IEIM403180 - Due Diligence: New Individual Accounts: Self Certifications: Incorrect or Unreliable
Due Diligence: New Individual Accounts: Self Certifications: Incorrect or Unreliable
A self-certification remains valid unless the Reporting Financial Institution knows, or has reason to know, that the original self-certification is incorrect or unreliable. This might be the case either at the time a new account is opened by an existing customer, or as a result of a change of circumstances reported by the Account Holder, for example, a change of address.
Whatever the cause, where the Reporting Financial Institution cannot rely on the original self-certification it must obtain either –
1) a valid self-certification that establishes the residence(s) for tax purposes of the Account Holder, or
2) a reasonable explanation and documentation (as appropriate) supporting the validity of the original self-certification (and retain a copy or a notation of such explanation and documentation).
A Reporting Financial Institution may have reason to know that a self-certification or Documentary Evidence is unreliable or incorrect. It may have information in its possession that suggest different facts pertaining to the Account Holder than those on the self-certification. This will include the knowledge of the relevant relationship managers. If a reasonably prudent person in the position of the reporting Financial Institution would question the information provided then that is reason to know that the information may be incorrect or unreliable.
A Reporting Financial Institution also has reason to know that a self-certification or Documentary Evidence is unreliable or incorrect if there is information in the documentation or in the Reporting Financial Institution’s account files that conflicts with the person’s claim regarding its status.
Standards of knowledge applicable to self-certifications and Documentary Evidence
A Reporting Financial Institution has reason to know that a self-certification provided by a person is unreliable or incorrect if:
- the self-certification is incomplete with respect to any item on the self-certification that is relevant to the claims made by the person,
- the self-certification contains any information that is inconsistent with the person’s claim, or
- the Reporting Financial Institution has other account information that is inconsistent with the person’s claim.
A Reporting Financial Institution that relies on a service provider to review and maintain a self-certification is considered to know or have reason to know the facts within the knowledge of the service provider.
A Reporting Financial Institution may not rely on Documentary Evidence provided by a person if the Documentary Evidence does not reasonably establish the identity of the person presenting it.
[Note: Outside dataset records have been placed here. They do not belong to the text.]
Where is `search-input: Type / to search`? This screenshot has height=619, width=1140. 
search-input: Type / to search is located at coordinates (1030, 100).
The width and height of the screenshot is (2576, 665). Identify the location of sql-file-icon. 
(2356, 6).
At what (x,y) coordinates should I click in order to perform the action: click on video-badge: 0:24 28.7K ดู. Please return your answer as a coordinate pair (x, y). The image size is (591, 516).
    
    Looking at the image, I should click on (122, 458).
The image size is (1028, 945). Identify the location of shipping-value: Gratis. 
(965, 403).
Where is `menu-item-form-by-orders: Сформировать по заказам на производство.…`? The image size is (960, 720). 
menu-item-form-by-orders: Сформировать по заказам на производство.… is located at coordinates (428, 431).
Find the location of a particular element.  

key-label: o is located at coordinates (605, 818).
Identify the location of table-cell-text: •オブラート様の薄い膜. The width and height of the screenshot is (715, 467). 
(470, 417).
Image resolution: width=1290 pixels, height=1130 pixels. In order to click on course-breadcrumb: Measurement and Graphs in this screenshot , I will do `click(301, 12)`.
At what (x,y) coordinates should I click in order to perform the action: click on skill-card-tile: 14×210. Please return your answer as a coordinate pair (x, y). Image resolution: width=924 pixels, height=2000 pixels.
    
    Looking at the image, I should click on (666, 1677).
A Reporting Financial Institution may not rely on Documentary Evidence if it contains information that is inconsistent with the person’s claim as to its status, the Reporting Financial Institution has other account information that is inconsistent with the person’s status, or the Documentary Evidence lacks information necessary to establish the person’s status.
A Financial Institution may choose to treat a person as having the same status that it had prior to the change in circumstances until the earlier of 90 calendar days from the date that the self-certification became invalid due to the change in circumstances, the date that the validity of the self-certification is confirmed, or the date that a new self-certification is obtained. A Financial Institution may rely on a self-certification without having to inquire into possible changes of circumstances that may affect the validity of the statement, unless it knows or has reason to know that circumstances have changed.
If the Financial Institution cannot obtain a confirmation of the validity of the original self-certification or a valid self-certification during such 90-day period, the Reporting Financial Institution must treat the Account Holder as resident of the jurisdiction in which the Account Holder claimed to be resident in the original self-certification and the jurisdiction in which s/he may be resident as a result of the change in circumstances.
Where the Financial Institution is unable to obtain any valid self-certification within 90 days of opening the account, and there are no indicia of residence in any jurisdiction other than the UK, then the account is reportable to the USA under FATCA but is not reportable under the CRS. However if there are indicia of residence in reportable jurisdictions other than the UK, then the account is also reportable under the CRS to those other jurisdictions.